A derelict theatre which hosted stars like Charlie Chaplin and Sir Anthony Hopkins is to get a £5m redevelopment.
Swansea's Palace Theatre was built in 1888 and welcomed the likes of Laurel and Hardy and Morecambe and Wise.
However since being left empty in 2006, it has become a decaying wreck, cordoned off and targeted by vandals.
Now Swansea council is to take ownership of the Grade II-listed building to develop community, office and retail space inside.
The authority plans to fully restore the building's "iconic" facade while developing a "fully modern interior" over the next three years.
The announcement comes just days after firefighters were called to the building on High Street following a suspected arson attack.
The Palace Theatre was once the place to be seen, with up to 900 theatre-goers a night during its heyday at the turn of the 20th Century.

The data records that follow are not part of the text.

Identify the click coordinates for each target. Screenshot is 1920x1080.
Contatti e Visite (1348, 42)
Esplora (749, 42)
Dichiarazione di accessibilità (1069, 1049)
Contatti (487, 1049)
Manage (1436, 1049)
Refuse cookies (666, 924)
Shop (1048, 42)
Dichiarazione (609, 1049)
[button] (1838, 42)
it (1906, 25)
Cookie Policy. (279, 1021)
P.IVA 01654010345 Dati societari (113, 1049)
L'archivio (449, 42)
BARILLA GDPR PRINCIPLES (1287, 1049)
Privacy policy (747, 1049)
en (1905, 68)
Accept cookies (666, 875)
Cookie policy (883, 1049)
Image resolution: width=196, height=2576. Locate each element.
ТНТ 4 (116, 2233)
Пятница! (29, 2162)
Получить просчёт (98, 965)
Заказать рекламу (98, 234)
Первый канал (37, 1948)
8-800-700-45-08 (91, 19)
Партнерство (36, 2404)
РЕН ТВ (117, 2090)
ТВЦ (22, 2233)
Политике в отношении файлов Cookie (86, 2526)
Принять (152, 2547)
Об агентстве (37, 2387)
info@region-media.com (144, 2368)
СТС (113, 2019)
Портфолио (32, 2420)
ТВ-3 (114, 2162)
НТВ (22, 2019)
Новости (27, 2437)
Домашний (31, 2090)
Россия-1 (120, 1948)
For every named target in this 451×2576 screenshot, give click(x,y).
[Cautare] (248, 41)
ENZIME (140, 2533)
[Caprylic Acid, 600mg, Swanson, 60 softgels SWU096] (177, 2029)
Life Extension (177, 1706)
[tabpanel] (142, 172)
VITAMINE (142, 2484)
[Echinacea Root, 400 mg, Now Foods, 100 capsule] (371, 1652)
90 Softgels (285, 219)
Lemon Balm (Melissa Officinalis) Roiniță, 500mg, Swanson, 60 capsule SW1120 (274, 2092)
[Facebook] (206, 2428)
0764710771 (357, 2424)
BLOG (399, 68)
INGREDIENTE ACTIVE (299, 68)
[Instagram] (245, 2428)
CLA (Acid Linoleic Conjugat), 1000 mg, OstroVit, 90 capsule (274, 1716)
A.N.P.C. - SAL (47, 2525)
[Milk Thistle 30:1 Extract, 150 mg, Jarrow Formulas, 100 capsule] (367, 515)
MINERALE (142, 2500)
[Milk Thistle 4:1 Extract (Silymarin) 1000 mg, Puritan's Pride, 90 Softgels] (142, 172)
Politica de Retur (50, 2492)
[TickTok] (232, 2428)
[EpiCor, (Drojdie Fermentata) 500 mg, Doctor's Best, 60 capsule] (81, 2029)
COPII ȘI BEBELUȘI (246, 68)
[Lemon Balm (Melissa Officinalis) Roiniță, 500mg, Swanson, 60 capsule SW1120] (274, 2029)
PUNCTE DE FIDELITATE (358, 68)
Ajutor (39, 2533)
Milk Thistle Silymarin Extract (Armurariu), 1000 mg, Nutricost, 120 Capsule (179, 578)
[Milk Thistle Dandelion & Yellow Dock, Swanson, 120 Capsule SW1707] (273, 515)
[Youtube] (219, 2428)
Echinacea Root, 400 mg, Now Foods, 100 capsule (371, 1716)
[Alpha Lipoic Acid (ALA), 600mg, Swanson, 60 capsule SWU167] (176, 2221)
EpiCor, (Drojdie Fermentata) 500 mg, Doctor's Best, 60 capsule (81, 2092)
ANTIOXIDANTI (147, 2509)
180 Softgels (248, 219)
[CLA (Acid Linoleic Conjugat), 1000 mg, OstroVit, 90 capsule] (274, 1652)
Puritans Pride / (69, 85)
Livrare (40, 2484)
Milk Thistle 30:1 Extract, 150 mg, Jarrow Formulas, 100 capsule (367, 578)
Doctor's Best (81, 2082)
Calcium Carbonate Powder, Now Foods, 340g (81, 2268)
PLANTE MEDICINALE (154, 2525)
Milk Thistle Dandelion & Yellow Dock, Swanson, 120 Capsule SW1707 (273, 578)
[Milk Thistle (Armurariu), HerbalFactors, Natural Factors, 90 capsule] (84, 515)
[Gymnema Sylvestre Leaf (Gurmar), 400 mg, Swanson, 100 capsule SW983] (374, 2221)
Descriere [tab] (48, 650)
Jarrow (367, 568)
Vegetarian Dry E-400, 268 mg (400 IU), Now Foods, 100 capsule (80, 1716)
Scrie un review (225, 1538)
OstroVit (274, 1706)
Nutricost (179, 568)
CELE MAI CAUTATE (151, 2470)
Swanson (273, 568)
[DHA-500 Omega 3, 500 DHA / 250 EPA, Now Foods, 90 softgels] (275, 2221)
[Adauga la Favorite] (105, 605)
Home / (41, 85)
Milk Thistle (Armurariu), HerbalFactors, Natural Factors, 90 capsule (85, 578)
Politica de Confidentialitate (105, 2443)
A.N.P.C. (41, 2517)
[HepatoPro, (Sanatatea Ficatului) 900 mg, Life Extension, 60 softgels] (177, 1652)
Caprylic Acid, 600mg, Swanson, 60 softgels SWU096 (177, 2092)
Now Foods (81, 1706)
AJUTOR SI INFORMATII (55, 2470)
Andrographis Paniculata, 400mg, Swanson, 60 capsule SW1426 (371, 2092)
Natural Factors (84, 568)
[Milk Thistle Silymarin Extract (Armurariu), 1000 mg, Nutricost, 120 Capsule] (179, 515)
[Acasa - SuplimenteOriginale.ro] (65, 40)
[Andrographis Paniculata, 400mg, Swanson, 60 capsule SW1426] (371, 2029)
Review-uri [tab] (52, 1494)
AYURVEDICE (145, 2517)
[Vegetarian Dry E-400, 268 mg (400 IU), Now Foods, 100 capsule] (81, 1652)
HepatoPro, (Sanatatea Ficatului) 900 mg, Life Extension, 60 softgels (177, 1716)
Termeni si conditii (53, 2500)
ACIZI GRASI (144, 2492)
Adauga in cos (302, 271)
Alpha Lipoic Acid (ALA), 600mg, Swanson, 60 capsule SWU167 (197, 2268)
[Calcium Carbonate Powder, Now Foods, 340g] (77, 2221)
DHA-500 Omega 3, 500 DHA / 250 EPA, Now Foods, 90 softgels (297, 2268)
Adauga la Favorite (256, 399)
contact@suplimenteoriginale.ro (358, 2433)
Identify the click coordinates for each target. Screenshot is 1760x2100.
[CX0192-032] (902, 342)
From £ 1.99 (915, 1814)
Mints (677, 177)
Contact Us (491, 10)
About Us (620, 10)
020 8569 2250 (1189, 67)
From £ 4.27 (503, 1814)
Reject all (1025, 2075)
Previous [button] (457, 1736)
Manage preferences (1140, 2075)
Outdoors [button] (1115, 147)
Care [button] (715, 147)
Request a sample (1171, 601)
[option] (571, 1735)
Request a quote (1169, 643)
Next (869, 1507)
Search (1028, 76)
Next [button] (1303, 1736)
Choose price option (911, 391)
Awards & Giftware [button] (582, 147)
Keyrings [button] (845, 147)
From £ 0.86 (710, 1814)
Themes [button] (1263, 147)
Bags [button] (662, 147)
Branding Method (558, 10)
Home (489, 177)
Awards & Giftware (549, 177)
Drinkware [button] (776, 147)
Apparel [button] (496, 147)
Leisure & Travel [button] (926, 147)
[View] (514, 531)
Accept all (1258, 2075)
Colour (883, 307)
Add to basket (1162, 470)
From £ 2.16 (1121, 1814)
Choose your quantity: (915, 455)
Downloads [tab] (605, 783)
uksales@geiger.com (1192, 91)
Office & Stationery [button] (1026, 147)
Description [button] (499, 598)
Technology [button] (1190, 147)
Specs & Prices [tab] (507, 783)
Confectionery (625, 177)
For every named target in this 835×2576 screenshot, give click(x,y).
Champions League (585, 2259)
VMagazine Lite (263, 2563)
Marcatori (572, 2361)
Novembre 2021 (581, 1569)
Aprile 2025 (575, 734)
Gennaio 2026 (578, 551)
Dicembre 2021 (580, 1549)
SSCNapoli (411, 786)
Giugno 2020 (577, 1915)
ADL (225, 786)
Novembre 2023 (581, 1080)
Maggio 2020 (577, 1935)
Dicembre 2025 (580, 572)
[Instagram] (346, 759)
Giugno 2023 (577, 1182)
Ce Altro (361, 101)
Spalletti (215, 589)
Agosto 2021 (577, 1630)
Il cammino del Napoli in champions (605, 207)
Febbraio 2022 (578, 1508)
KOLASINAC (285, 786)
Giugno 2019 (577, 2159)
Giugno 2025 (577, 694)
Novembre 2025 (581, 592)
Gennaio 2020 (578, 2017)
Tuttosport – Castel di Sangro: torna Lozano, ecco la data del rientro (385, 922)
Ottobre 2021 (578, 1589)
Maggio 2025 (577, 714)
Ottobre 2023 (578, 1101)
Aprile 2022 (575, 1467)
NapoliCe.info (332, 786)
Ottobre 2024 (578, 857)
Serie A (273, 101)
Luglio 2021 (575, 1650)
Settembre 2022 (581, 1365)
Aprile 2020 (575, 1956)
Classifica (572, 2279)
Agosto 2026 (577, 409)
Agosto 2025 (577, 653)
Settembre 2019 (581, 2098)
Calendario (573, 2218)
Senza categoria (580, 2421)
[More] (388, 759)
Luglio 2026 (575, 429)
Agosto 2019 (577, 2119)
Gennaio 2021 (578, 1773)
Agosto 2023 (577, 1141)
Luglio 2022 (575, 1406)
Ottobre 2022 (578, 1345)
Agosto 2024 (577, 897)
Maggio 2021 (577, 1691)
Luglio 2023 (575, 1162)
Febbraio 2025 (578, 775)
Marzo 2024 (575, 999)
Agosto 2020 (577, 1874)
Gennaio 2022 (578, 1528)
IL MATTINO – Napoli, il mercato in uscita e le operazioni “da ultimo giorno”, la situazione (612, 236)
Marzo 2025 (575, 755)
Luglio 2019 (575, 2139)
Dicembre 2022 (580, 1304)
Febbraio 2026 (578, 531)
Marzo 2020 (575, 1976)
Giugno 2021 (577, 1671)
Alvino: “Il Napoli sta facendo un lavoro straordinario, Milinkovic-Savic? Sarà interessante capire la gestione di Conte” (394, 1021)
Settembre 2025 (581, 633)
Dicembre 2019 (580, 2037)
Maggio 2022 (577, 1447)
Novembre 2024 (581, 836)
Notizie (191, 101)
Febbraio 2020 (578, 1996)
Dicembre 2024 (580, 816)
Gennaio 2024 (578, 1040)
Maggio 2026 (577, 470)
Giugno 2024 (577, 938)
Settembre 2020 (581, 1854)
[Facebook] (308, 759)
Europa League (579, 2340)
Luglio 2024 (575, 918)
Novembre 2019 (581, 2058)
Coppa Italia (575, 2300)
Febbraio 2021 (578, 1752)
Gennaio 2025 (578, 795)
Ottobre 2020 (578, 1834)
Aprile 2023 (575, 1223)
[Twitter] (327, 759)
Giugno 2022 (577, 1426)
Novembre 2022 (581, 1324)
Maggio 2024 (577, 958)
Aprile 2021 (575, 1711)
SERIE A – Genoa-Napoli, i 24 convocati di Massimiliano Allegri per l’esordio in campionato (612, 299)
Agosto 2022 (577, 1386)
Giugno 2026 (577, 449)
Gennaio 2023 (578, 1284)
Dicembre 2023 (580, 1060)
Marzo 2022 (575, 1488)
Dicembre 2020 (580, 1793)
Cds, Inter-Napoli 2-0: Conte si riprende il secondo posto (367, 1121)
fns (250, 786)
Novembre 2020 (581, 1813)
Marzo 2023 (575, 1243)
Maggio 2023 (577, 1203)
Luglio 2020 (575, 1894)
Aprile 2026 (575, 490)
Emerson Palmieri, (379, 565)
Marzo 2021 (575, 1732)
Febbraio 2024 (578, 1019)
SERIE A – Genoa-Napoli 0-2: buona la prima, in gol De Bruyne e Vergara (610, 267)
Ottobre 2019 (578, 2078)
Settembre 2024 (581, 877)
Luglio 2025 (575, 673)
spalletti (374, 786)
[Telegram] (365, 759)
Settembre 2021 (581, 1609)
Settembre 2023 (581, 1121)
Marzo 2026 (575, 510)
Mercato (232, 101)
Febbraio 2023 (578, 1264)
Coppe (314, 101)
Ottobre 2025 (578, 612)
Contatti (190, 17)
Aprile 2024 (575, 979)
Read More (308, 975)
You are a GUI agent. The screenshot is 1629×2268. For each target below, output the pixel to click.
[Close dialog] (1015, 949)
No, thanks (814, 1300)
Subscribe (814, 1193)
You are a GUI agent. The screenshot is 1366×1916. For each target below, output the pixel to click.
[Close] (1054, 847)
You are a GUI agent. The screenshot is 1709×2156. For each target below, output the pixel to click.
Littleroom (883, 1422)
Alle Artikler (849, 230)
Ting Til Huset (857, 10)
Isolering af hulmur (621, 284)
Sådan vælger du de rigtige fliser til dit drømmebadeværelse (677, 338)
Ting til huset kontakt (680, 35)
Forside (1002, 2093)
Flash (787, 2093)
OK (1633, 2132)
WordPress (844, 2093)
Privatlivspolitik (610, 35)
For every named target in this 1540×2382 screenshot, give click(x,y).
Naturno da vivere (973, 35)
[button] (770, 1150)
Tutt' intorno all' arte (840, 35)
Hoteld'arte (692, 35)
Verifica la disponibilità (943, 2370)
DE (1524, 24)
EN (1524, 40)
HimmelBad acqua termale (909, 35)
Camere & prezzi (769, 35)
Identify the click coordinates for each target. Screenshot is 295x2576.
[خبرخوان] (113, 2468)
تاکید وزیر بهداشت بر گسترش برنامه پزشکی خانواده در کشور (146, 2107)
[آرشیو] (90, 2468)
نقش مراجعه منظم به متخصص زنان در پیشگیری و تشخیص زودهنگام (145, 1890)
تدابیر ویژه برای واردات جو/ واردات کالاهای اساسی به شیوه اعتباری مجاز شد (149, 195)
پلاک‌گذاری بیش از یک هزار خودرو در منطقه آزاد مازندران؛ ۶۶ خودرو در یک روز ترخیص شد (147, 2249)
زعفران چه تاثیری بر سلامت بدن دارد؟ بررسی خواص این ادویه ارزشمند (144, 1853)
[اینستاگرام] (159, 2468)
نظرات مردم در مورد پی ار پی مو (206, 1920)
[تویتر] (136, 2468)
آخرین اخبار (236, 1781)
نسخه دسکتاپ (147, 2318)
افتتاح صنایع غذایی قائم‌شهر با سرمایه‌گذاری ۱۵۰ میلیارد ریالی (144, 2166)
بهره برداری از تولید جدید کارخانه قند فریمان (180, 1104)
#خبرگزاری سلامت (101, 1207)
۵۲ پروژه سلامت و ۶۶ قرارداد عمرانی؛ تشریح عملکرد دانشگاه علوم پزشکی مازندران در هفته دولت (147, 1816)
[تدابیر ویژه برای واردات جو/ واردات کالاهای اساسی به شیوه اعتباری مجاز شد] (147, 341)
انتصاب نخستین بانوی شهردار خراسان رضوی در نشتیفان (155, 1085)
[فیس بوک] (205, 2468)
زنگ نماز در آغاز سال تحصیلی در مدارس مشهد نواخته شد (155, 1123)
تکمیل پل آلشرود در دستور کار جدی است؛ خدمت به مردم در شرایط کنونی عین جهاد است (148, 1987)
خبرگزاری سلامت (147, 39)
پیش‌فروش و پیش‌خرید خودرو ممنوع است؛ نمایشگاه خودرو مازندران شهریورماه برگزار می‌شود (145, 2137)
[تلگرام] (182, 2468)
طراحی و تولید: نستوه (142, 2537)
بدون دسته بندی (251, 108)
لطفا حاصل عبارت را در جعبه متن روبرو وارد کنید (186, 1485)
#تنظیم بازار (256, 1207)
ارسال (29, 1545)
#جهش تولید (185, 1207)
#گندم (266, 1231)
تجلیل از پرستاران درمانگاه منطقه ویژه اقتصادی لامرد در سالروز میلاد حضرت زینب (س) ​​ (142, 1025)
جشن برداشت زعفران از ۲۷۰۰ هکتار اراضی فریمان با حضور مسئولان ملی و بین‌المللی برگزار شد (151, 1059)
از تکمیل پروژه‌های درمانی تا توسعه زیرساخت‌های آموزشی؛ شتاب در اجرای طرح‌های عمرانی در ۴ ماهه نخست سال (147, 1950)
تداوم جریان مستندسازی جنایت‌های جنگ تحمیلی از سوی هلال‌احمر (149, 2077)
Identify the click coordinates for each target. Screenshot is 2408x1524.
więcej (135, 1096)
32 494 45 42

Having also been used as a bingo hall and a nightclub, weeds now grow from the roof and the brickwork is crumbling.
Heyday: The Palace Theatre was once the place to be seen
It has been on the Theatres Trust's 'at risk register' since the list was first published in 2006.
However Swansea council said it has made a deal with the building's Kent owners and is confident of securing Welsh Government funding for the renovation.
"It's difficult if the owner doesn't want to sell and doesn't have the resources to restore it," said council leader Rob Stewart.
"It's an iconic building for Swansea and we're grateful to be able to step in and save the building."
Council leader Rob Stewart said it was "an iconic building for Swansea"
Campaigners such as the Friends of Swansea Palace Theatre have criticised the council for failing to act sooner, while the Theatres Trust said it is now "optimistic" for the building's future.
"We know from a previous feasibility study that it's unlikely that re-opening the Palace for theatre use will be viable," said the trust's architecture adviser, Claire Appleby.
"However, we would be generally supportive of a sensitive mixed-use regeneration scheme that looks to preserve the main body of the auditorium for community use."